Excerpted data ▸
★ ★ ★ ★ ★
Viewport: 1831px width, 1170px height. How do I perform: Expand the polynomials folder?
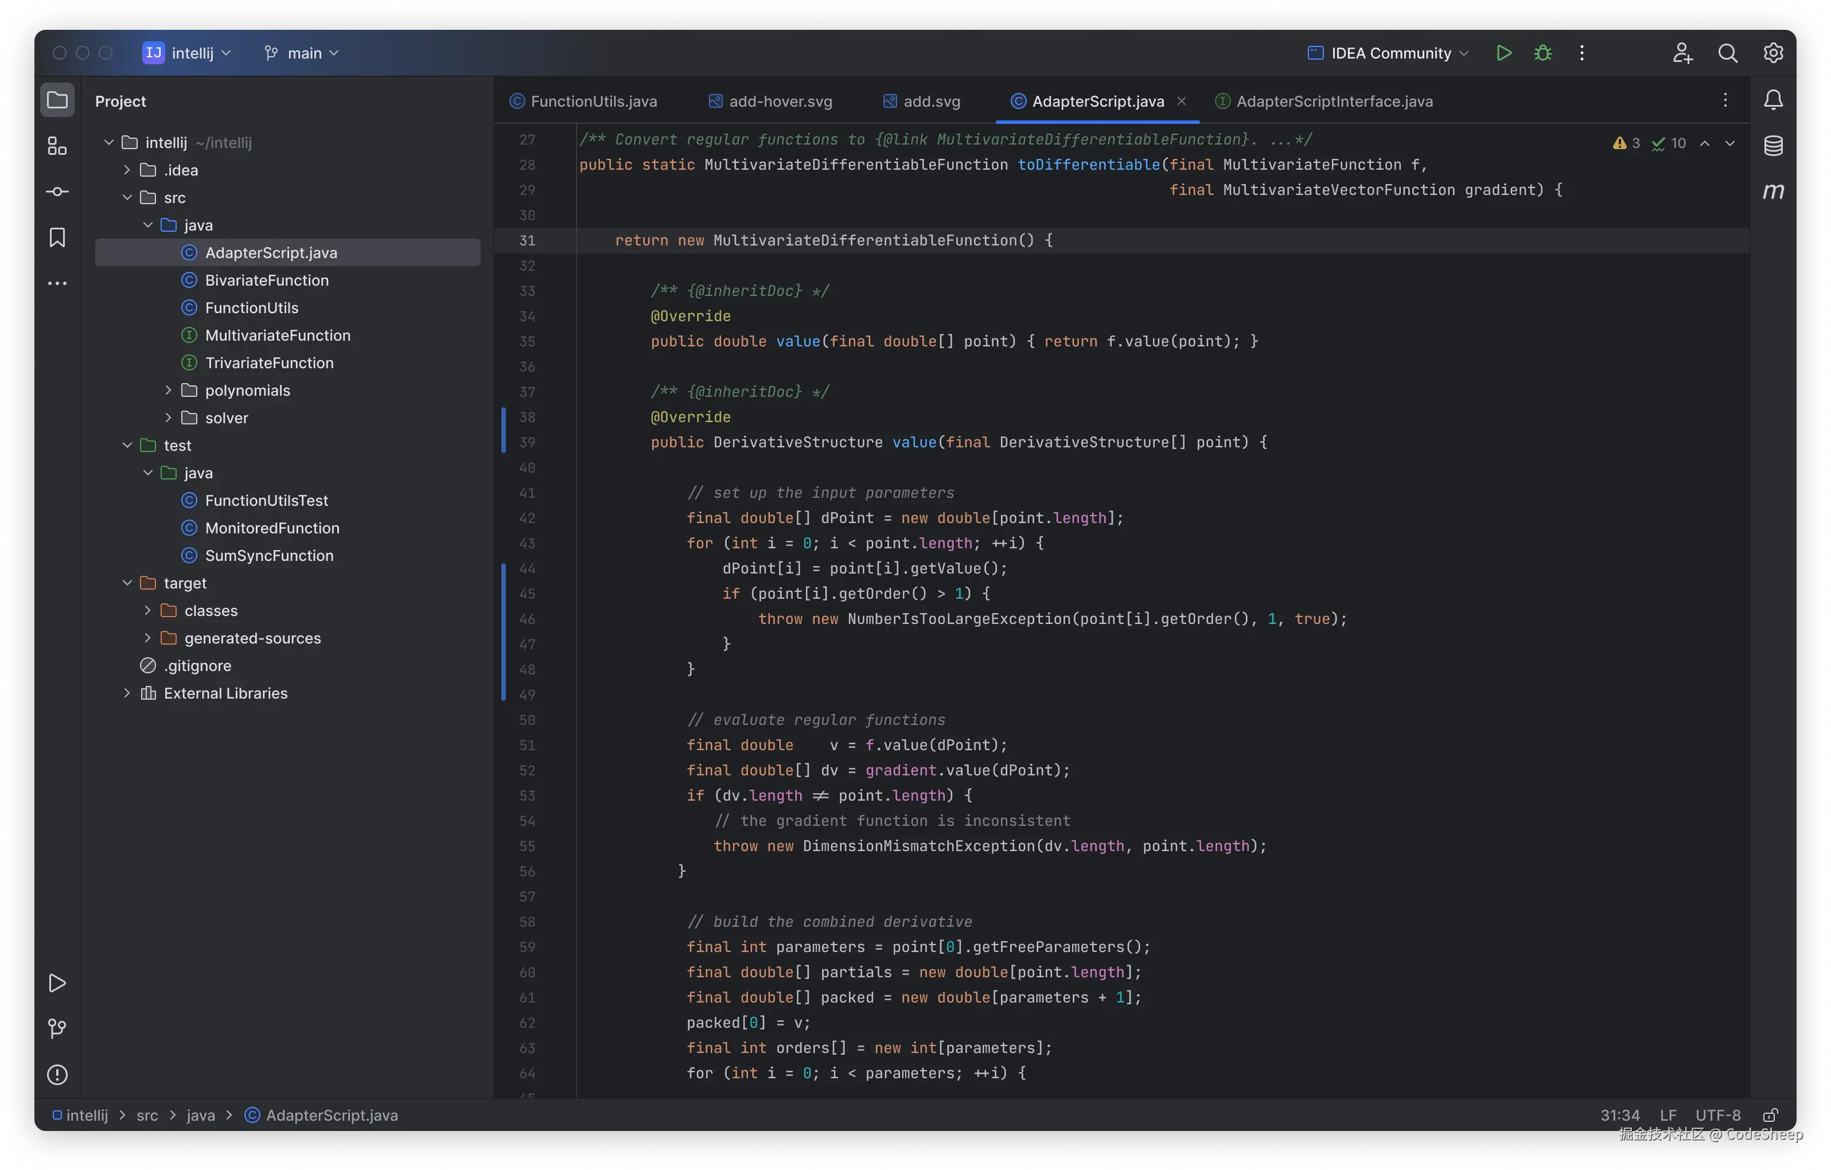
★ ★ ★ ★ ★
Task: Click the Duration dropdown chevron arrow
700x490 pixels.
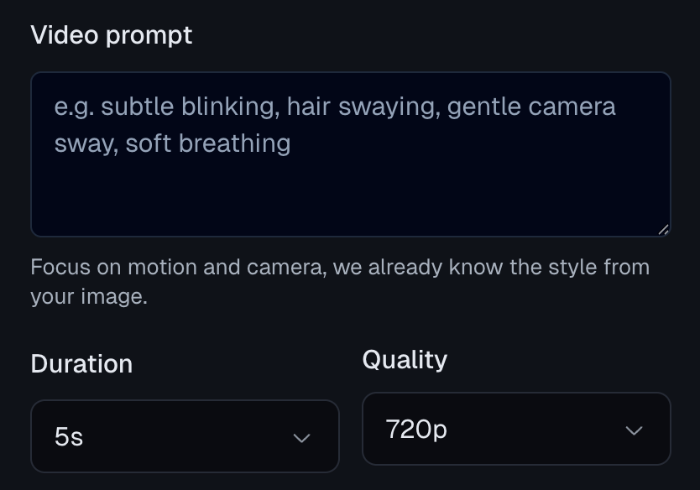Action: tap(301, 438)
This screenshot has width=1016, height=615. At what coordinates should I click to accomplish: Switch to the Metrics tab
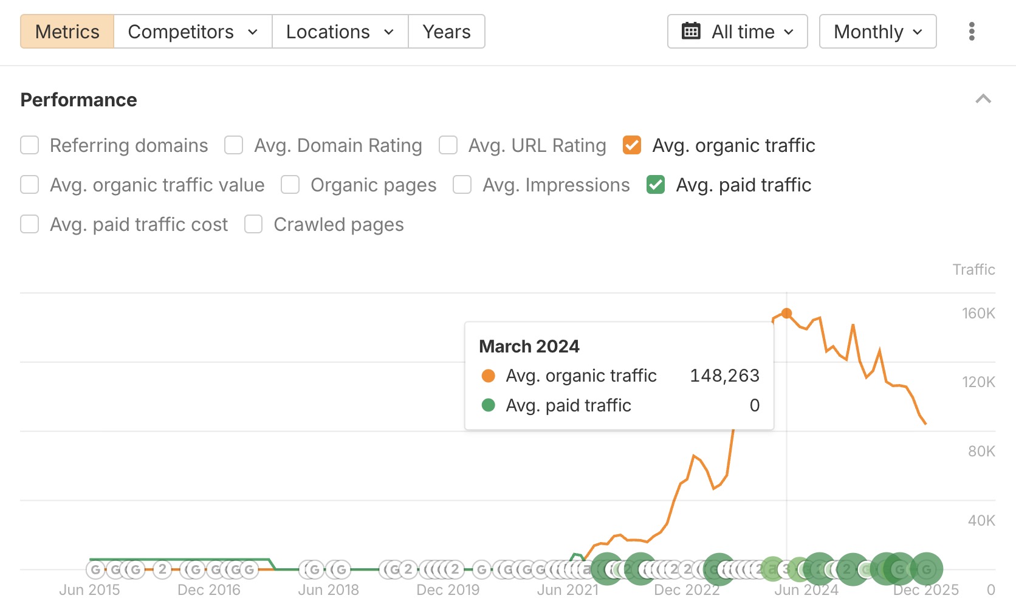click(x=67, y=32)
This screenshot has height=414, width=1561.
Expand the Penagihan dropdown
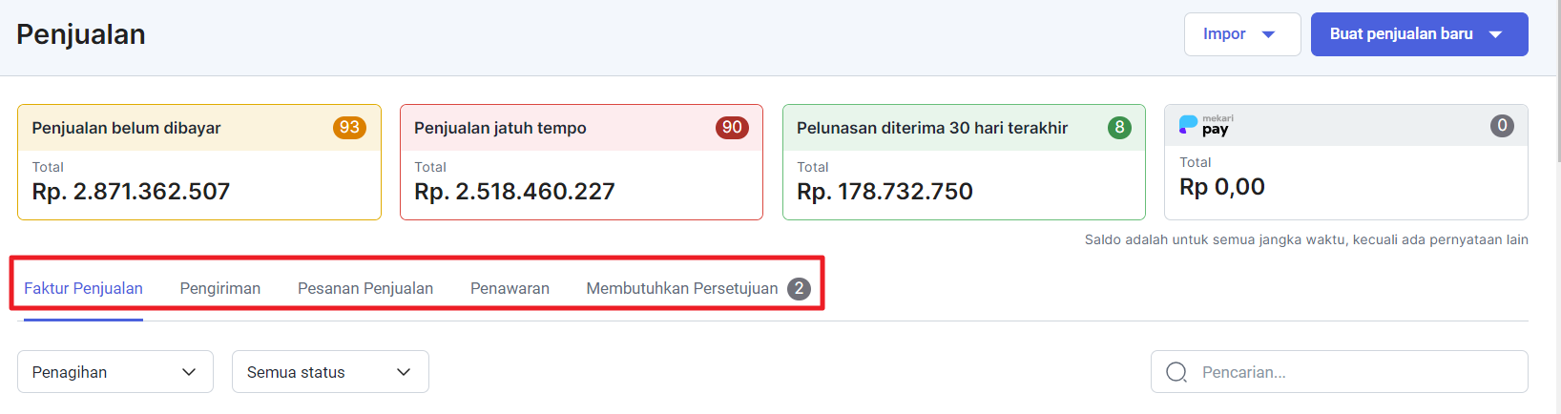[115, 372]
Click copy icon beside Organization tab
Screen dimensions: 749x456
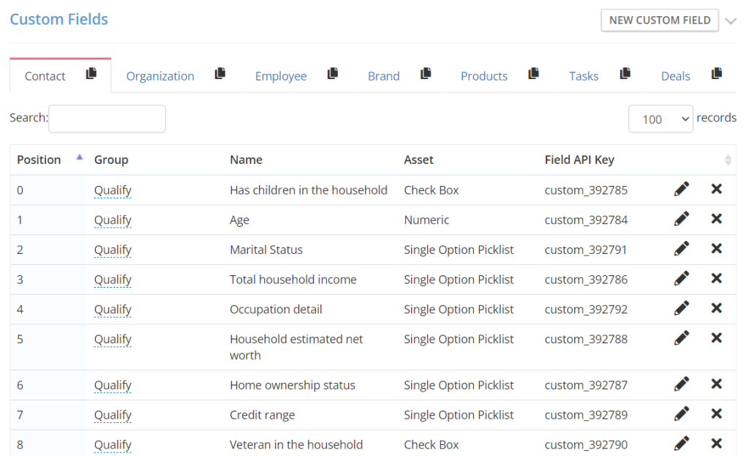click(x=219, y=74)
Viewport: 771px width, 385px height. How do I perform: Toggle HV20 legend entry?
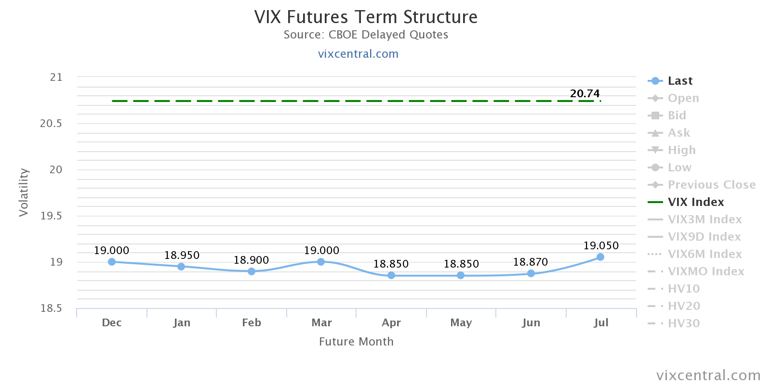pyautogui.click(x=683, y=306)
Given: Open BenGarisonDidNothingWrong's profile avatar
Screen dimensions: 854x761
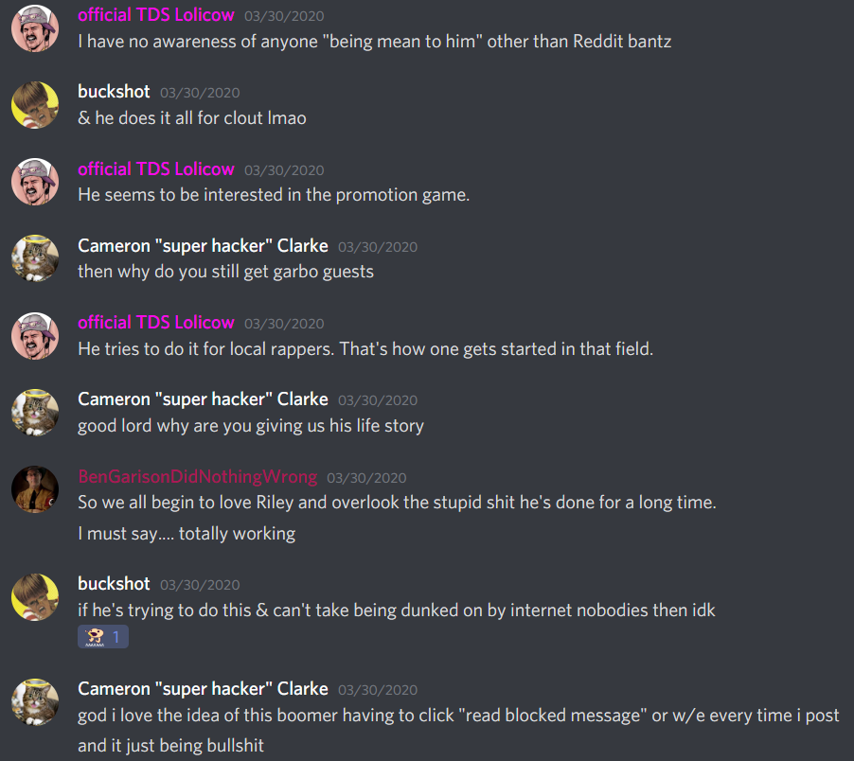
★ ★ ★ ★ ★
Prompt ▸
Repeat everything from the line that contains "Given: Open BenGarisonDidNothingWrong's" down to the line that contains "Screen dimensions: 854x761", keeping both of those lines.

Exercise response ▸
Given: Open BenGarisonDidNothingWrong's profile avatar
Screen dimensions: 854x761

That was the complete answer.